You, too, may stumble into a dark place one day because of his “long reach”. I don’t mean to say he intends to keep harming us (although a few may be that dangerous.) I mean to say that just as he never spent an ounce of energy worrying about the impact of his secret life on our mental and physical health in the years we were his unknowing victims, he would likely resist accepting any responsibility for the way the ongoing impact leaks through divorce, supposed recoveries, and the passage of time to sideline us now with physical problems. But for those of us who are still putting ourselves back together and dealing with damage, the connection to newly discovered ailments is a live one and usually the most likely one.

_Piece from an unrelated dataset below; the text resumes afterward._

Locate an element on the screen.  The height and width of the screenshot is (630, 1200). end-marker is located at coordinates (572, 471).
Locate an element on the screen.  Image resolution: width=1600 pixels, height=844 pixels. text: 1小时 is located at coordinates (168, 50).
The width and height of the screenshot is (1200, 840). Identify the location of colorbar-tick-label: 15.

The rage that bubbles up within me about this, however, is not really about him. It is mostly about the treatment industry, its practitioners and resources that want us to “put it behind us”, “focus on moving forward”, “let go of the past” and that also criticize women for being “bitter” and “unforgiving. They have no idea what it’s like to never be out of the woods, to build resilience and then have it torn down by yet another occasion to grapple with more destructive impact. And let’s not pretend that because I was not infected by my ex-husband that my anxiety about it was an over-reaction and my own problem. It was absolutely rational. And it was exacerbated by the triggering of my post-dramatic stress—a disorder that I get to live with every day of my life now.

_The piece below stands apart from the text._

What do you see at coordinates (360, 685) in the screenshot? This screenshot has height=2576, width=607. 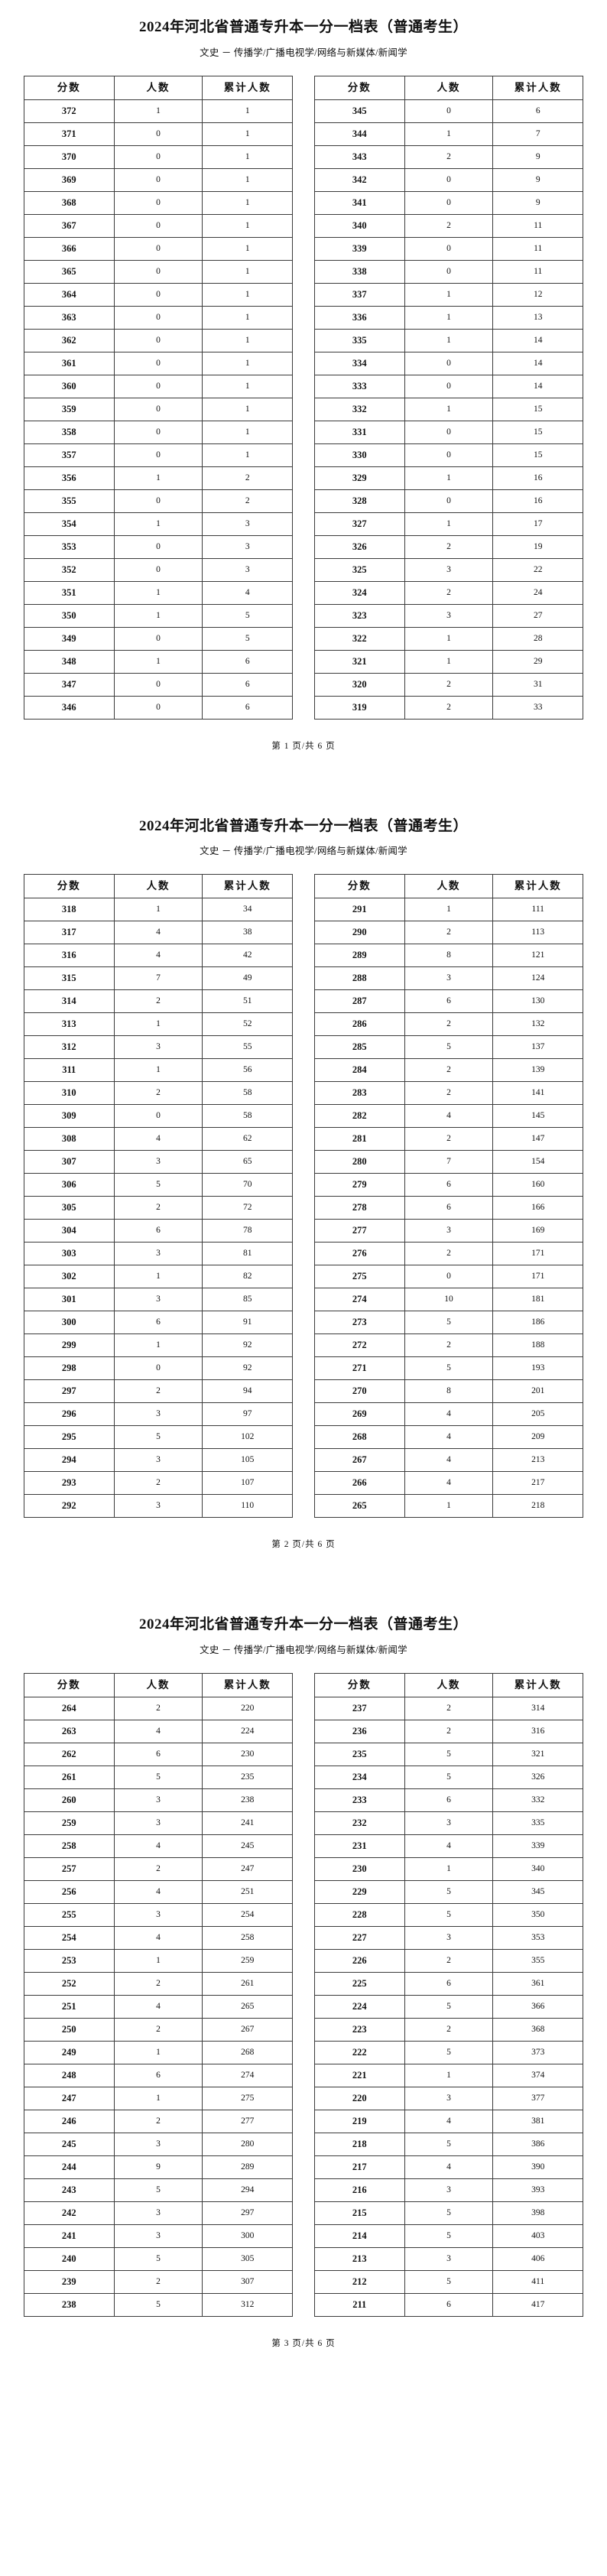 I see `cell-score: 320` at bounding box center [360, 685].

So, everyone needs to stop pretending the trauma impact on our lives is not physical. It is very physical. I incarnate the injuries in many different ways, treat them and manage them, push their boundaries as much as I can and then accept their limitations on my life and get on with it. That’s what most of us do. Hypothyroidism, auto-immune problems, inflammatory ailments (including gluten-sensitivity and intolerance for those genetically pre-disposed), breast health issues, clenched and grinding teeth, and more, but we press on through the symptoms and the treatments. If this is all new to you, here’s an introductory look at the connection between PTSD and inflammation: https://www.nicabm.com/how-might-epigenetics-influence-the-link-between-ptsd-and-inflammation/
When workers contract ailments linked to aspects of their working environments after they have stopped working at that job, those physical impacts are taken seriously and often addressed with compensation or medical support. That’s very much like the situation we are in (except for the compensation and support). Because our physical risks are never the priority in the treatment industry and our PTSD is not treated appropriately, our physical struggles are not considered as traumatic injuries, so we stumble on health-wise for years after we escape the abuse. Readers, please, pay attention to your body, have self-compassion and respect for your post-traumatic stress symptoms, and look after your health! The impact of his secret life has a long reach. I am truly thankful for another lucky day, which is more than some of my clients ever enjoy.